Tarefas a realizar:
**a)** Transcreva o trecho do texto sobre Allende e Pinochet que vai de "Allende proclamou uma" a "acrescenta a autora.".
**b)** Indique se cada afirmação concorda com o texto sobre Allende e Pinochet, respondendo sim ou não e citando as palavras do texto que decidem a questão: (i) Allende chegou ao governo em sua quarta campanha presidencial; (ii) Pinochet nasceu em Santiago; (iii) Allende permaneceu no Senado por 30 anos.
**c)** Dê continuidade ao texto sobre Allende e Pinochet, começando logo após a última frase apresentada.

Pinochet passou a liderar as ações golpistas, embora "não tenha tido papel algum na gestação do golpe e tenha embarcado nele apenas 48 horas antes", afirma à AFP a jornalista Mónica González, autora do livro "La Conjura", que narra o complô para derrubar Allende.

Anos mais tarde, Pinochet afirmou, no entanto, a uma de suas biógrafas, a jornalista María Eugenia Oyarzún, que preparava o golpe em segredo há um ano: "Não havia espaço para erro (...) tínhamos que livrar a pátria do caos de Allende e do câncer marxista", argumentou.

--- O médico socialista e o astuto militar ---

Allende chegou ao governo com 36,3% dos votos, em sua quarta campanha presidencial, após uma vida dedicada à política.

Nascido no dia 26 de junho de 1908 na cidade de Valparaíso, 120 km a oeste de Santiago, Allende tornou-se um médico e foi eleito deputado aos 30 anos. Depois, foi ministro da Saúde e mais tarde chegou ao Senado, onde permaneceu por 25 anos.

Já Pinochet foi rejeitado duas vezes na academia militar e não gostava de estudar.

"Ele mesmo explicava que era alguém que tinha dificuldade para o estudo. Foi duas vezes rejeitado na Escola Militar, sofria com enxaquecas severas quando estudava em excesso e tinha notas regulares que estavam na média", conta à AFP o jornalista Juan Cristóbal Peña, autor do livro "La secreta vida literaria de Augusto Pinochet".

Allende proclamou uma via chilena ao socialismo apegada à democracia, nacionalizou o cobre e as telecomunicações, que estavam em mãos americanas, e impulsionou a reforma agrária, mas seu governo foi desestabilizado por uma campanha da direita apoiada por Washington.

Já Pinochet soube aproveitar esta oportunidade histórica e se instalou na linha de frente com uma astúcia e vontade de poder até então desconhecidas.

"Desde o primeiro minuto se sente um recém-chegado. Por seu caráter ressentido e sua grande astúcia, analisa desde o primeiro momento que não tem cumplicidade com ninguém e pode se impor", afirma Mónica González.

"O que faz então um convertido? É mais violento que os violentos", acrescenta a autora.

Nascido no dia 25 de novembro de 1915 também em Valparaíso, Pinochet demonstrou no mesmo dia do golpe a crueldade que seria o selo de sua ditadura, que terminou com mais de 3.200 vítimas.

"Permanece a oferta de tirá-lo do país... E o avião cai, velho, quando estiver voando", disse por rádio a outro militar que negociava a rendição de Allende.

Mas o presidente socialista iria concretizar sua promessa de se sacrificar em defesa da democracia, disparando no queixo com o fuzil dado de presente a ele por Fidel Castro.

Dados extraídos:
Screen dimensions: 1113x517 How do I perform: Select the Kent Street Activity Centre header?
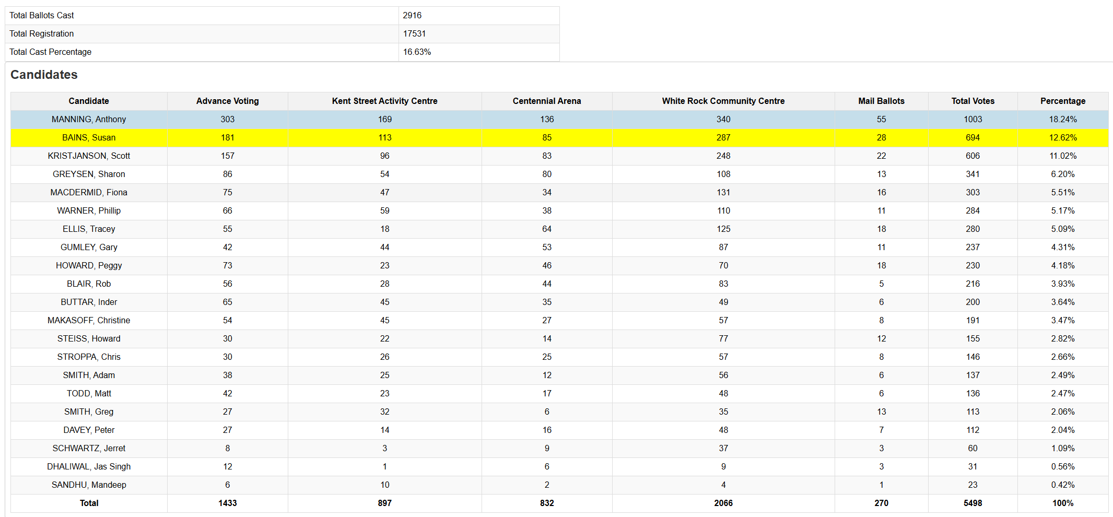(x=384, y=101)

...

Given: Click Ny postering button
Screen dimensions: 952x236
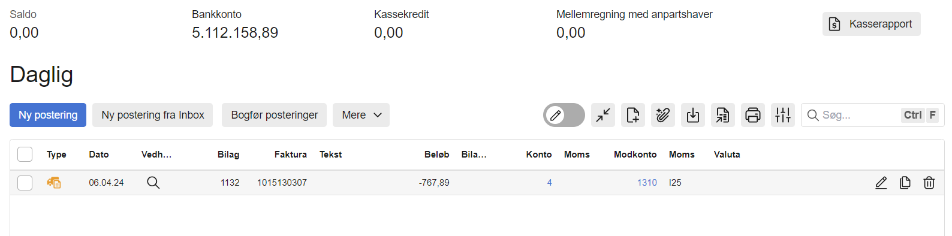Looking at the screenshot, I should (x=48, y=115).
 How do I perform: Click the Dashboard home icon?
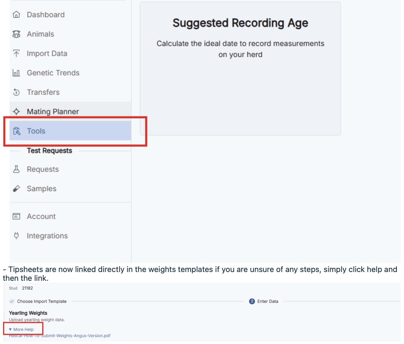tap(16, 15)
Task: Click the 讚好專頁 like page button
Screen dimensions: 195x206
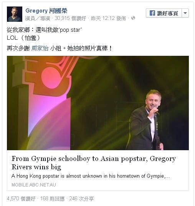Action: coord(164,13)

---

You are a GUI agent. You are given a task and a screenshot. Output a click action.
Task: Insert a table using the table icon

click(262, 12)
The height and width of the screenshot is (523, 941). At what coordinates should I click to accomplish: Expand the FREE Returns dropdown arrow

Respostas do exercício:
**a)**
Allende proclamou uma via chilena ao socialismo apegada à democracia, nacionalizou o cobre e as telecomunicações, que estavam em mãos americanas, e impulsionou a reforma agrária, mas seu governo foi desestabilizado por uma campanha da direita apoiada por Washington.

Já Pinochet soube aproveitar esta oportunidade histórica e se instalou na linha de frente com uma astúcia e vontade de poder até então desconhecidas.

"Desde o primeiro minuto se sente um recém-chegado. Por seu caráter ressentido e sua grande astúcia, analisa desde o primeiro momento que não tem cumplicidade com ninguém e pode se impor", afirma Mónica González.

"O que faz então um convertido? É mais violento que os violentos", acrescenta a autora.

**b)**
(i) Sim: "Allende chegou ao governo com 36,3% dos votos, em sua quarta campanha presidencial".
(ii) Não: "Nascido no dia 25 de novembro de 1915 também em Valparaíso".
(iii) Não: "chegou ao Senado, onde permaneceu por 25 anos".

**c)**
"Tivemos uma reunião e ele nos disse: eu não sou homem de exílio, se houver um golpe militar eu vou direto para o cemitério", lembra à AFP Sergio Bitar, seu ministro da Mineração, que o acompanhava.

"Tinha a decisão absoluta de ficar, resistir e demonstrar que um presidente da República exerce seu mandato até o fim", afirmou sua filha Isabel.

--- Líder de uma ditadura sangrenta ---

Vitorioso, Pinochet impôs sua ferrenha ditadura e se vangloriava de controlar até o movimento das folhas no Chile.

"Pinochet sabia que era menosprezado por seus pares. Quando toma o poder se empenha em eliminar os que podiam ofuscá-lo", explica Cristóbal Peña.

Junto a um grupo de discípulos de Milton Friedman, impôs um modelo liberal ao extremo que levou ao lançamento da economia após a privatização de empresas e serviços do Estado.

No entanto, Pinochet perdeu um plebiscito em 1988, por meio do qual buscava estender sua ditadura até 1997. Em 1990, entrega o poder ao democrata cristão Patricio Aylwin, mas se mantém à frente do Exército por oito anos.

Depois de deixar o Exército, exerceu o cargo de senador vitalício. Coberto por esta imunidade viajou a Londres, onde foi detido em 16 de outubro de 1998 por ordem da justiça espanhola por crimes contra a humanidade. Permaneceu sob prisão domiciliar por 503 dias, até ser libertado por razões de saúde.

Ao retornar ao Chile perdeu influência e os tribunais começaram a cercá-lo.

Morreu em 10 de dezembro de 2006 de um infarto, sem ser condenado pelos crimes que nunca reconheceu: "Não me lembro, mas não é certo. Não é certo, e se for certo não me lembro", disse a um juiz um ano antes de morrer.